*EXERCISE OBJECTIVE*.
Which lines in the records below contain the word "computer"? Copy each of them.

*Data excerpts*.
● ● ● ●
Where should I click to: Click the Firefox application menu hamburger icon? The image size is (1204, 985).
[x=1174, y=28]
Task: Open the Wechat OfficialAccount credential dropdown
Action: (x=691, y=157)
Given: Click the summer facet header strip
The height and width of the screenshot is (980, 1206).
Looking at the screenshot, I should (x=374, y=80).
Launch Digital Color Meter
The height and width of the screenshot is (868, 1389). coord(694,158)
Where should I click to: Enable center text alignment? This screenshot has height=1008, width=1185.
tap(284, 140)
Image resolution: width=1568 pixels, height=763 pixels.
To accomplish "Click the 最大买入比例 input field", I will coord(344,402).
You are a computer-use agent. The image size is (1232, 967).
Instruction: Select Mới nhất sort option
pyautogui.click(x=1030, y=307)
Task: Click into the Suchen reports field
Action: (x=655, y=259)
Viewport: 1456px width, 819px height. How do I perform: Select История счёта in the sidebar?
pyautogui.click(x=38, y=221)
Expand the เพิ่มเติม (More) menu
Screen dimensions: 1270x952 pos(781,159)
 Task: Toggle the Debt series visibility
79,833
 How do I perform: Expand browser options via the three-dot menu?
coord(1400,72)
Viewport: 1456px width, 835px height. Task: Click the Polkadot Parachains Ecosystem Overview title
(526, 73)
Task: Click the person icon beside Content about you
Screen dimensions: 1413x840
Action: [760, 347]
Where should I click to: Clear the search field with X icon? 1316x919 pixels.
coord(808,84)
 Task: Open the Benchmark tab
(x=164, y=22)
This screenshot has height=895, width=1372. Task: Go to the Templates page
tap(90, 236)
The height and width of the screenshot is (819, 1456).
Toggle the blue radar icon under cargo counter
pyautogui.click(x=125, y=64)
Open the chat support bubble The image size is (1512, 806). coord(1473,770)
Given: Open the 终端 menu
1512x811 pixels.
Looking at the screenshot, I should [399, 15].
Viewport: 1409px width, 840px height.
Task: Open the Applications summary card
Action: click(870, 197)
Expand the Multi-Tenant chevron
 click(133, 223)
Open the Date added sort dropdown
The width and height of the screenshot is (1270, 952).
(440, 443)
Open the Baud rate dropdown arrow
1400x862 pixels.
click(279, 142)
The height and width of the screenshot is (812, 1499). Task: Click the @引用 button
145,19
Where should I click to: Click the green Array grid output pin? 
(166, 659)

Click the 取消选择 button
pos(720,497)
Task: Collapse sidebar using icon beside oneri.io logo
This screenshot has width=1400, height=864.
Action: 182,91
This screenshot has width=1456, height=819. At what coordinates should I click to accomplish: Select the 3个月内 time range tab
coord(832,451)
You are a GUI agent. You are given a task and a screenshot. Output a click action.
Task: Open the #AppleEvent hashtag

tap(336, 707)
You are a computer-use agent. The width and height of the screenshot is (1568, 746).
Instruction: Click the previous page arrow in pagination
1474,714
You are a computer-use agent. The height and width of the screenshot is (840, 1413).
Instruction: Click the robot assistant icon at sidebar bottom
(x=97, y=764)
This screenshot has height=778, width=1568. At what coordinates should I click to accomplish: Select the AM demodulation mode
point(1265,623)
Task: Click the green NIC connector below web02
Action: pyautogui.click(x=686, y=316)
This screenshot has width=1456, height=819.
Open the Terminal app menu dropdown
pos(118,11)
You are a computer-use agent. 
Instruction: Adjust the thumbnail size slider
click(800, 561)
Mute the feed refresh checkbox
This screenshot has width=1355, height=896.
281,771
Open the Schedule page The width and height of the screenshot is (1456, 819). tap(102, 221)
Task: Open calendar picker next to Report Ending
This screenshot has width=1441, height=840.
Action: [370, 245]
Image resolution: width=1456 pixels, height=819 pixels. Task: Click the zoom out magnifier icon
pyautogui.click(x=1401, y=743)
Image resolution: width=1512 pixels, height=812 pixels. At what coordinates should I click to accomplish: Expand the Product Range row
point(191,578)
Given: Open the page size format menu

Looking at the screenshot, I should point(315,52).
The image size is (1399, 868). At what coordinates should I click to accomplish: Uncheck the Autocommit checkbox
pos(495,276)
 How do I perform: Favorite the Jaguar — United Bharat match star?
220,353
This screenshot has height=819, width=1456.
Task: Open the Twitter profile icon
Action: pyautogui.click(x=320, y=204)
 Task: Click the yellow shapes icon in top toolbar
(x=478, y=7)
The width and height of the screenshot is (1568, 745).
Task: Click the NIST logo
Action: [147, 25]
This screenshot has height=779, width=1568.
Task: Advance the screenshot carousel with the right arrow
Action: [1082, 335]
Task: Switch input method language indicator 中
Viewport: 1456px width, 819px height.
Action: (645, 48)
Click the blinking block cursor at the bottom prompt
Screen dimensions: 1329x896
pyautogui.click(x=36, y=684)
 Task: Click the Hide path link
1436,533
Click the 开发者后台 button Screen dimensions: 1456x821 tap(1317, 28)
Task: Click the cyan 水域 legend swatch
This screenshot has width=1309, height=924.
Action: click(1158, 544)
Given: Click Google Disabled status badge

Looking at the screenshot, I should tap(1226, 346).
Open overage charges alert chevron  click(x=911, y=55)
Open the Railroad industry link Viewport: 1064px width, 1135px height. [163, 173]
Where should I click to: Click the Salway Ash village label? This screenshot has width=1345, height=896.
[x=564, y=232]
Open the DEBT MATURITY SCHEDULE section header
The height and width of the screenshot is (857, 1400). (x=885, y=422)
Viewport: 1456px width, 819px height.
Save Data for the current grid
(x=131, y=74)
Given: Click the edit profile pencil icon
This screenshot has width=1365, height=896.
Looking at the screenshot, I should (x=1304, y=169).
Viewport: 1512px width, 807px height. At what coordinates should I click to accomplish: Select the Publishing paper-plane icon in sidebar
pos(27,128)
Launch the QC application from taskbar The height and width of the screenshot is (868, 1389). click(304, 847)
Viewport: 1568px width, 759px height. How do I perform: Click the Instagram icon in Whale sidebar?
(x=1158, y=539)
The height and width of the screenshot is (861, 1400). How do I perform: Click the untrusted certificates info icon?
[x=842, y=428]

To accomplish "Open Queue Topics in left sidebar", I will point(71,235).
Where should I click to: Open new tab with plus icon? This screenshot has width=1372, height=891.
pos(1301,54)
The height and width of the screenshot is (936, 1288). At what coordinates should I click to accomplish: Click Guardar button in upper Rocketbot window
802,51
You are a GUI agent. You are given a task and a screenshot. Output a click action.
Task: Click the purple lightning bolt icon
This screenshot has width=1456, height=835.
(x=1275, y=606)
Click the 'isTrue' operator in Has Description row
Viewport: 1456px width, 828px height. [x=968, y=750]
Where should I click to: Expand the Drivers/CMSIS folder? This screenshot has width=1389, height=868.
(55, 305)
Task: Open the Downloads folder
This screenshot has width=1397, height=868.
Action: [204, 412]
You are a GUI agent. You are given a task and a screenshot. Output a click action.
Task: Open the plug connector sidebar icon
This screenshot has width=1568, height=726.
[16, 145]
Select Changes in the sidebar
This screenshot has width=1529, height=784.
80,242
● ● ● ●
*RESPONSE AREA*.
You are a computer-use agent. The image size is (1232, 967).
You are a computer-use agent. The width and height of the screenshot is (1568, 746).
You are a computer-use agent. The height and width of the screenshot is (840, 1413).
You are a computer-use agent. 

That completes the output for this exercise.